南城与南阳相距千百里,可却是不好这般的带着辎重。且这南阳是山城,易守难攻。倒是极为容易的就会输了去。落得坏的名声倒是小事,若是到底失了民心,却是成了大事来。
这等的乱世,人们相信的,不过都是自己。想要去护着的,不过都是自己。
只求几分面,几分食,几分衣,有屋避寒。
几年战争,无数的起义,民不聊生。
而这民不聊生四字,瞧着轻巧,却底下都是流血漂橹,横尸遍野。
流离失所,在这夹缝之中求着生存。
可最后终归不过是着念叨了一句,兴,百姓苦,亡,百姓苦。
百姓之间,盼望着明日,可正是想要好生活着了今日,无了今日,和谈明日。明日在许多的时候,不过是一张写满了欢喜的白纸,随时都可以收回,变回原来的白纸底色。

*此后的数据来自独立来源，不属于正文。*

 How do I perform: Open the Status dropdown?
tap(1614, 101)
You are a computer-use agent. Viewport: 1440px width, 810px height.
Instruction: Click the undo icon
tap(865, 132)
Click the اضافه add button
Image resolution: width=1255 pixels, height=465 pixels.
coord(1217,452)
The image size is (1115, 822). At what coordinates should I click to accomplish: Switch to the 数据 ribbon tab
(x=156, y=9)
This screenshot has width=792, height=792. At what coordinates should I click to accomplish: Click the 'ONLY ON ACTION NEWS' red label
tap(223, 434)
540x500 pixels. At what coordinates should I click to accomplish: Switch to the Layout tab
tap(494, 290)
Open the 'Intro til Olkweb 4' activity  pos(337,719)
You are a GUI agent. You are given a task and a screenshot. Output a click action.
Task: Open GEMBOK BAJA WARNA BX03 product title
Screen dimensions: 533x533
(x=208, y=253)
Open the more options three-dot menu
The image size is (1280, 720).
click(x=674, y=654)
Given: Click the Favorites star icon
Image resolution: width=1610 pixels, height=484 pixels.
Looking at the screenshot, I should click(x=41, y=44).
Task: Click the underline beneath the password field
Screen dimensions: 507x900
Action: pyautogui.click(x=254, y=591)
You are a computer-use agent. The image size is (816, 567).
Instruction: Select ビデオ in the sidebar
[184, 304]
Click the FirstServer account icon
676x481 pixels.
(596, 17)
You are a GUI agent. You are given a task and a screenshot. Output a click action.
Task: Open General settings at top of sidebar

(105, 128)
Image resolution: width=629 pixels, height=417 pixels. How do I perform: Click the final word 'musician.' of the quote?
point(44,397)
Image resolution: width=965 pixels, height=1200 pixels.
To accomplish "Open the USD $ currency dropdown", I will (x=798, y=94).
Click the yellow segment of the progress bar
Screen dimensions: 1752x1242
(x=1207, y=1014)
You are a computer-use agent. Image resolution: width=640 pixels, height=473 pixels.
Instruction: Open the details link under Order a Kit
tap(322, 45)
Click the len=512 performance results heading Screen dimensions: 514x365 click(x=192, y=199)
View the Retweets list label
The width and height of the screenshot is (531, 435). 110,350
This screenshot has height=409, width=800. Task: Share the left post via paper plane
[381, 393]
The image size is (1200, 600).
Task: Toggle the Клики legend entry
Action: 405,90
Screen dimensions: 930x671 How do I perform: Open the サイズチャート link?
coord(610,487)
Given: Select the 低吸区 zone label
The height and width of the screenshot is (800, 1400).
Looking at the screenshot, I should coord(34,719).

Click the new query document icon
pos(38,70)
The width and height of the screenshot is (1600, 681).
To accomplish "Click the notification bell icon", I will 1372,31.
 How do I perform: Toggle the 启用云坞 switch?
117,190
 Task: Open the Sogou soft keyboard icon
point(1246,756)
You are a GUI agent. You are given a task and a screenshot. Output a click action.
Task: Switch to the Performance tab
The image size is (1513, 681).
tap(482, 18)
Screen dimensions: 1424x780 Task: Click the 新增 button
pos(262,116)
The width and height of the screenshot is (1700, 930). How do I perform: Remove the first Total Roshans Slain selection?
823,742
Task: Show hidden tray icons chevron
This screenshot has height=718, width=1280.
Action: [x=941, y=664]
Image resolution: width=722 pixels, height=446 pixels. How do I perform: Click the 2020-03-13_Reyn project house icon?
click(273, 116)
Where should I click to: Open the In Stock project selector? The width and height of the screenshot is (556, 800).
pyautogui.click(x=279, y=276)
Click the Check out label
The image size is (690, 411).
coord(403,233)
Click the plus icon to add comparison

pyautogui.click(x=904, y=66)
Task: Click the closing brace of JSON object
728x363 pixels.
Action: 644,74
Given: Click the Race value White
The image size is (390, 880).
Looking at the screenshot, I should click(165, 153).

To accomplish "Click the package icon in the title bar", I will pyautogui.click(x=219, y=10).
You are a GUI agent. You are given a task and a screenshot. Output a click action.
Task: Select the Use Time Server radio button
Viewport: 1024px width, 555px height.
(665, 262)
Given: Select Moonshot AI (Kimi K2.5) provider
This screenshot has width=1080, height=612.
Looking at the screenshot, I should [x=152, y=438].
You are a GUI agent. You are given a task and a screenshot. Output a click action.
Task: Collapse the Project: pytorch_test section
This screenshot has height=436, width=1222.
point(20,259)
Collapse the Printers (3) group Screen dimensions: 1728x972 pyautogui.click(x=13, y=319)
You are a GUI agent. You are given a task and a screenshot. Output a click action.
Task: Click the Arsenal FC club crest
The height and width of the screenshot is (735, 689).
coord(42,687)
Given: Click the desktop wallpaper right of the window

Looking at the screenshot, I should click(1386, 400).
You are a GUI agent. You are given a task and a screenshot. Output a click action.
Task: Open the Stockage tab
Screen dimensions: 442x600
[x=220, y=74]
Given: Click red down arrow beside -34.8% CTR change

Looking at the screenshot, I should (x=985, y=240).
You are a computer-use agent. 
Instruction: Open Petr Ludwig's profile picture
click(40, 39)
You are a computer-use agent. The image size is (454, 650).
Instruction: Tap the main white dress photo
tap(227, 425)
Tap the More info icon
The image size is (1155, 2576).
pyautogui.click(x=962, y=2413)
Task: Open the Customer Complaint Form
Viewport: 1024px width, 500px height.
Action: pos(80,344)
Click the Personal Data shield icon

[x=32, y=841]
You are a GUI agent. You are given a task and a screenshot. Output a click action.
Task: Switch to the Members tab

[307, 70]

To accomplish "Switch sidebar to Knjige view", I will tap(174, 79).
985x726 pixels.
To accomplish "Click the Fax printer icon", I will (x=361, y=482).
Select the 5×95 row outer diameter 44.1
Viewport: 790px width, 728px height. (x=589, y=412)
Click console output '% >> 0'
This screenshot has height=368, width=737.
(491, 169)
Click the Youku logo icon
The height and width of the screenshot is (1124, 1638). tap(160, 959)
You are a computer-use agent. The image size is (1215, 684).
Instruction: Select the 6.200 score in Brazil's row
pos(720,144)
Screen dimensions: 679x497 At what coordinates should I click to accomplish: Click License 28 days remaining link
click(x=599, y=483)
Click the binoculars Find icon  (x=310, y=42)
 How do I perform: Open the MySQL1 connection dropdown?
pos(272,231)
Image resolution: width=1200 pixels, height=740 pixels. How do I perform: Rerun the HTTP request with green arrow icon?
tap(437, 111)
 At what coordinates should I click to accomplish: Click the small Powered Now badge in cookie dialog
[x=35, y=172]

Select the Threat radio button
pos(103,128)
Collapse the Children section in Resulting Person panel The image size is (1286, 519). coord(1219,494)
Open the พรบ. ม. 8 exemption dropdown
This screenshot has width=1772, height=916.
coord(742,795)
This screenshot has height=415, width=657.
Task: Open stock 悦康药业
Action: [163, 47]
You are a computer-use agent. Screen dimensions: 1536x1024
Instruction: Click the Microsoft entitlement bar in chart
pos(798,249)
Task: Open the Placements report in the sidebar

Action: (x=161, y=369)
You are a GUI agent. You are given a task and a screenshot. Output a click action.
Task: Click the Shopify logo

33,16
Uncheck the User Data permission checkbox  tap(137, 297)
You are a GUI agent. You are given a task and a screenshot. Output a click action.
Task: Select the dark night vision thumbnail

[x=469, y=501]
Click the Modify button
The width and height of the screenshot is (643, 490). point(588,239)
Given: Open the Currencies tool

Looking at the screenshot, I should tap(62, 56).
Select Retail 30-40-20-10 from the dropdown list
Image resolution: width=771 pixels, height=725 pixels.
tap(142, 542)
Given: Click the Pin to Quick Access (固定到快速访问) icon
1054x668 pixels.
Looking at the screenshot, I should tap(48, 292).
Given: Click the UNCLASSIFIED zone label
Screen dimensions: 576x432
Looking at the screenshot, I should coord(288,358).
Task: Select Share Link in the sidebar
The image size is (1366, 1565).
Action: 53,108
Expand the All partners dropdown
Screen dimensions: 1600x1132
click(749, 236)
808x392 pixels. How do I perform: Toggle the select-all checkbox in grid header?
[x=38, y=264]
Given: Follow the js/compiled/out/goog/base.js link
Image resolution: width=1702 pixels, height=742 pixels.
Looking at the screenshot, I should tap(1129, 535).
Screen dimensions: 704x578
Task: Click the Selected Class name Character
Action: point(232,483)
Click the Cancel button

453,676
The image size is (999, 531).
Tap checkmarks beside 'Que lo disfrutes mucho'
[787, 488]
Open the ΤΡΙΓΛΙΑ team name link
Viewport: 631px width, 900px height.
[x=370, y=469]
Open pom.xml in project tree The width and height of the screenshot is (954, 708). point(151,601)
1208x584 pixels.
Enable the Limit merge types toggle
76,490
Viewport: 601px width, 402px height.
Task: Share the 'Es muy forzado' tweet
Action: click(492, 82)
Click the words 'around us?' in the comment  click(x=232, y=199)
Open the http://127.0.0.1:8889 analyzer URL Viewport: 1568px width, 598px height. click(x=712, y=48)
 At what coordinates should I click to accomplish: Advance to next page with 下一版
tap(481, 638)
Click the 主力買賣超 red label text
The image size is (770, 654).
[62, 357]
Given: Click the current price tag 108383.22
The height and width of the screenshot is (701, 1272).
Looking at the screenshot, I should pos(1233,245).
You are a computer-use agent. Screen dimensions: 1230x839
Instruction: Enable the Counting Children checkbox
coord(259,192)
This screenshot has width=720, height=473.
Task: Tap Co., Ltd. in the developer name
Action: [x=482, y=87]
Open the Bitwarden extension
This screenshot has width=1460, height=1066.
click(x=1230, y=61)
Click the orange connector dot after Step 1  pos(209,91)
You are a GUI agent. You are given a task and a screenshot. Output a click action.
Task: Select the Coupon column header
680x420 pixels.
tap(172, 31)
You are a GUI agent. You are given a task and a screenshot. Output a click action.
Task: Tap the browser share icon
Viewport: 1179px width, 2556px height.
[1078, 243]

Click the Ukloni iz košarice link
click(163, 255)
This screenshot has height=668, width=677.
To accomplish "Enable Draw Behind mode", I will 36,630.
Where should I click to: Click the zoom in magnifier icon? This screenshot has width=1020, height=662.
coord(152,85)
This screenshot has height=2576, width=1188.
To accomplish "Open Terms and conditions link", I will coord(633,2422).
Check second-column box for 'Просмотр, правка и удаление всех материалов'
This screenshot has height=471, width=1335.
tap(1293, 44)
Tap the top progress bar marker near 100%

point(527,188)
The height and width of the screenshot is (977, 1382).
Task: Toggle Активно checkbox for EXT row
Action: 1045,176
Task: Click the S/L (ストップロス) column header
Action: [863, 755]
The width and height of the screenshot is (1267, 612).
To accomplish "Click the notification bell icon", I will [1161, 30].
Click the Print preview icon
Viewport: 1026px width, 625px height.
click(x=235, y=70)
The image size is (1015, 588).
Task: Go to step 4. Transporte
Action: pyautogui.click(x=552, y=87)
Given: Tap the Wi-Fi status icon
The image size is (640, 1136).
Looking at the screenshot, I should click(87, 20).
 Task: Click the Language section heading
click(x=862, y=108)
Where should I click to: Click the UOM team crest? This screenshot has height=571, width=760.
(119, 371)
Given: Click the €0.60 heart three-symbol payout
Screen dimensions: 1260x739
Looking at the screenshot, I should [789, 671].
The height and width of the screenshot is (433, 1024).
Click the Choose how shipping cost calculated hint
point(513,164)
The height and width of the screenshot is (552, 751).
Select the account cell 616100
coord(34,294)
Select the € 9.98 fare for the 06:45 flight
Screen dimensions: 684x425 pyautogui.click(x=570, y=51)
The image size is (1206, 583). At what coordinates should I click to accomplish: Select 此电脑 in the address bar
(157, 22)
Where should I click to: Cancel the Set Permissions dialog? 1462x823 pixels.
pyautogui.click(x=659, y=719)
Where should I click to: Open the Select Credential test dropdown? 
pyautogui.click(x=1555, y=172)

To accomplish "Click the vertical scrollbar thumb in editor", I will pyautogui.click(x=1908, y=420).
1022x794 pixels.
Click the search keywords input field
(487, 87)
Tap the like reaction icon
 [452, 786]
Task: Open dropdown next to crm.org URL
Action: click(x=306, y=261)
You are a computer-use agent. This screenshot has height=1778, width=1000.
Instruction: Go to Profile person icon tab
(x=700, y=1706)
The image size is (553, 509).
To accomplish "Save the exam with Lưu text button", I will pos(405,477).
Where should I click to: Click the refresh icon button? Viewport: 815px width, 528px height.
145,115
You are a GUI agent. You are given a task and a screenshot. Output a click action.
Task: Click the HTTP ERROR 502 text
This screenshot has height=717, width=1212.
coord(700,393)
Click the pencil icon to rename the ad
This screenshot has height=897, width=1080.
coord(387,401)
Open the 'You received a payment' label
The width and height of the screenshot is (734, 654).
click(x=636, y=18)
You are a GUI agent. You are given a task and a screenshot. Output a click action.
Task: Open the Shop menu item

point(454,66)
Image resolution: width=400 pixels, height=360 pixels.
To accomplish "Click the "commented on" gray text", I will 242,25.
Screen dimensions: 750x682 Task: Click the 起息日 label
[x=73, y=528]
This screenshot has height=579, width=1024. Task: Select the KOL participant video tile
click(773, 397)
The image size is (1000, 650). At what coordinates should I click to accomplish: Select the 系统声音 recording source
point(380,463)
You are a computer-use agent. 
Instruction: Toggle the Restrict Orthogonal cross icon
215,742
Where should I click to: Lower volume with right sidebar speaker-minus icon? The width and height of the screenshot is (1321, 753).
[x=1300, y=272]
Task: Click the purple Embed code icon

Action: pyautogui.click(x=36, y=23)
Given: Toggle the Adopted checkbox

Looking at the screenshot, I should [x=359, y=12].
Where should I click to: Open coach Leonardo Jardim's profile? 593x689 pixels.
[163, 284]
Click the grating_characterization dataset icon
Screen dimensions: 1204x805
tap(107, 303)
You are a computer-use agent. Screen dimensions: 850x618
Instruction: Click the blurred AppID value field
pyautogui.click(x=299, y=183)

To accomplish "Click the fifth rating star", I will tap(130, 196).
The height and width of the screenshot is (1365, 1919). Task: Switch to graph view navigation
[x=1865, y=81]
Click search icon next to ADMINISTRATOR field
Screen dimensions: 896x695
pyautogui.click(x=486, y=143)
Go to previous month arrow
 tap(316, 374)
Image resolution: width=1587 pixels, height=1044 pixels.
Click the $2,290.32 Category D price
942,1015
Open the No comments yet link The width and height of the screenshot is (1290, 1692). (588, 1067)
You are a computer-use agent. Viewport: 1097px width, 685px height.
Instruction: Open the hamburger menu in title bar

百姓对着城中领导的信任,却亦是脆弱的,一如他们对于明日的期盼。
带着小心,却不甚相信。
若是他们此去南阳,战败倒是无何,若是军心涣散,失了军心,继而失了民心,便就是得不偿失了去。若是连着这城中的防备军,城中人亦是不相信了,这城,便是不攻亦破了。
“到底团座瞧着的多。”朝飞说着,就是搔着头,几番的歉疚模样。倒是他,眼皮子亦是忒浅了些。
傅世却只是在笔下写着字迹,并未答话。
月白宣纸色墨染,行云流水间,便是一句诗词显现了来。似乎,还是沾染着一寸寸的墨色香气。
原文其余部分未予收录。